Going Branchless

Question

Going Branchless

mikey-b opened this issue 6 years ago · 5 comments

I'm not on a development computer at the moment, but some thoughts.

Sign Extend is called a lot, We could turn this into a branch free routine. (removes 41 instructions on compiler explorer output -O3).

uint16_t sign_extend(const uint16_t x, const int bit_count)
{
    uint16_t mask = -((x >> (bit_count - 1)) & 1);
    return x | (mask << bit_count);
}

We could also change the update_flags to be branchless (Saving another 40 instructions). Unfortunitely it would require changing the enum numbering which would break existing programs.

enum
{
    FL_ZRO = 0, /* Z */
    FL_POS = 1, /* P */
    FL_NEG = 3, /* N */
};
void update_flags(const uint16_t r)
{
    reg[R_COND] = ((reg[r] >> 14) & 2) | (reg[r] != 0);
}

Kind regards,
Mike Brown

Answer 1 · 2020-04-20T04:18:24.000Z

I can't speak for @justinmeiners, but I tend to avoid micro-optimizations like these unless I can prove that they provide significant benefits, especially when they come at the cost of less readable code or not conforming to a specification. I think this is especially relevant for this project, since it's meant to be an educational article that even beginning developers can follow.

The sign_extend function is already pretty difficult to read, so I'm not necessarily opposed to including that change. I'm actually wondering if it would be better to replace it with something more readable though, even if it's not as performant. Additionally, it looks like Clang 8.0.0 actually produces less instructions with the current implementation than it does for the proposed one. It's also using conditional moves instead of branches, so that should be less of a performance concern.

As for the update_flags change, this codebase tries to follow the LC3 specification pretty closely, so I'm not sure if diverging from the spec just to remove a branch is worth it. The proposed change is also substantially more difficult to understand than the current implementation. For what it's worth, Clang 8.0.0 actually uses a conditional move instead of a branch for the current implementation of this function as well. It seems only GCC is using branches to implement these functions.

With all of that said, I'm still open to alternative implementations that result in no branches when compiled with GCC. It would just be ideal if the changes had the same (if not better) readability and expression of the technical concepts being discussed in the article.

Answer 2 · 2020-04-20T04:33:44.000Z

I agree with most of what @rpendleton says.
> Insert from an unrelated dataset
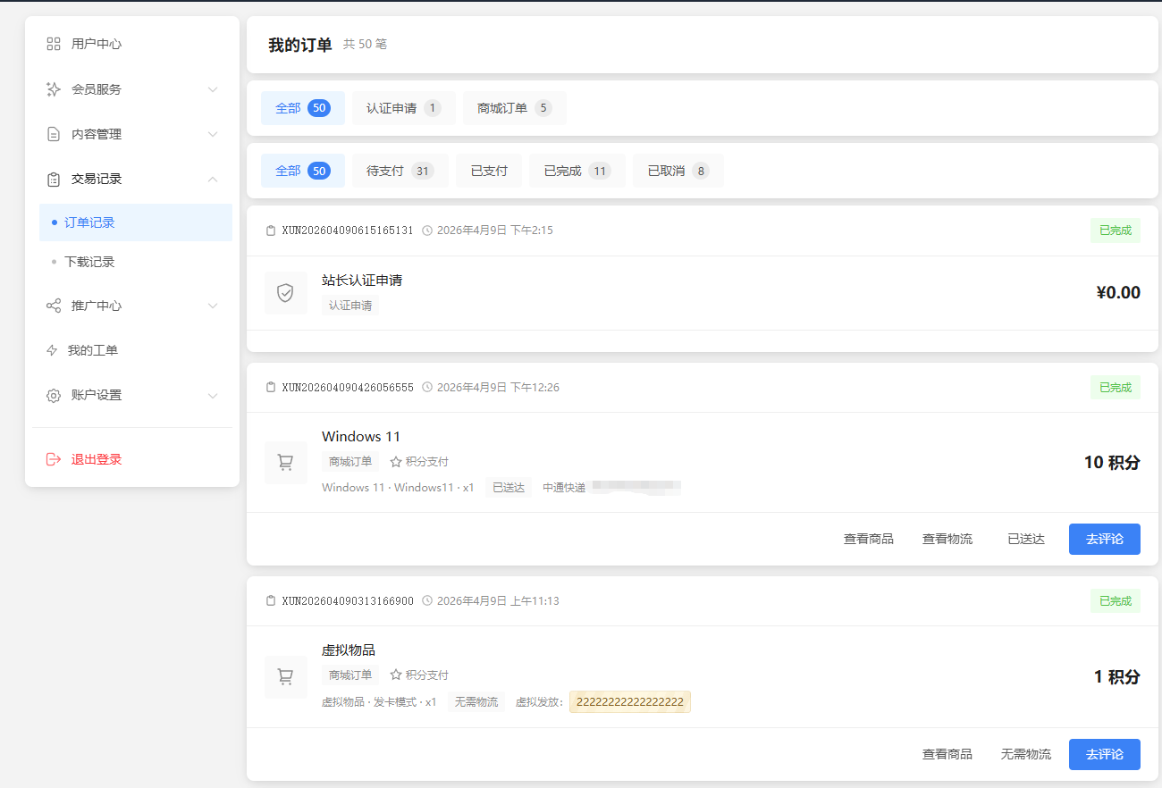Click 去评论 for the Windows 11 order
Image resolution: width=1162 pixels, height=788 pixels.
[1104, 539]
My priorities are:

LC-3 compliance (for the parts I choose to implement)
Education and readability
Platform compatibility
Performance

So because of 1, changing the enums is probably off the table.
I would be open to an alternative sign_extend implementation.
The reason why I like the way it's written is it explicitly shows how two different behaviors occur based on whether the value is negative or positive.

But what is "sign-extending"? Although the immediate mode value has only 5 bits, it needs to be added to a 16-bit number. Those 5 bits need to be extended to 16 to match the other number. For positive numbers, we can fill in 0's for the additional bits and the value is the same. However, for negative numbers, this causes a problem. For example, -1 stored in 5 bits is 1 1111. If we just extended it with 0's, this is 0000 0000 0001 1111 which is equal to 31! Sign extension prevents this problem by filling in 0's for positive numbers and 1's for negative numbers.

Do you have any thoughts about this @mikey-b can we perhaps write a branchless version that illustrates that point?

In any event, I appreciate your comments.

Answer 3 · 2020-04-20T16:16:30.000Z

Hi all,

I completely understand the points raised and agree with most.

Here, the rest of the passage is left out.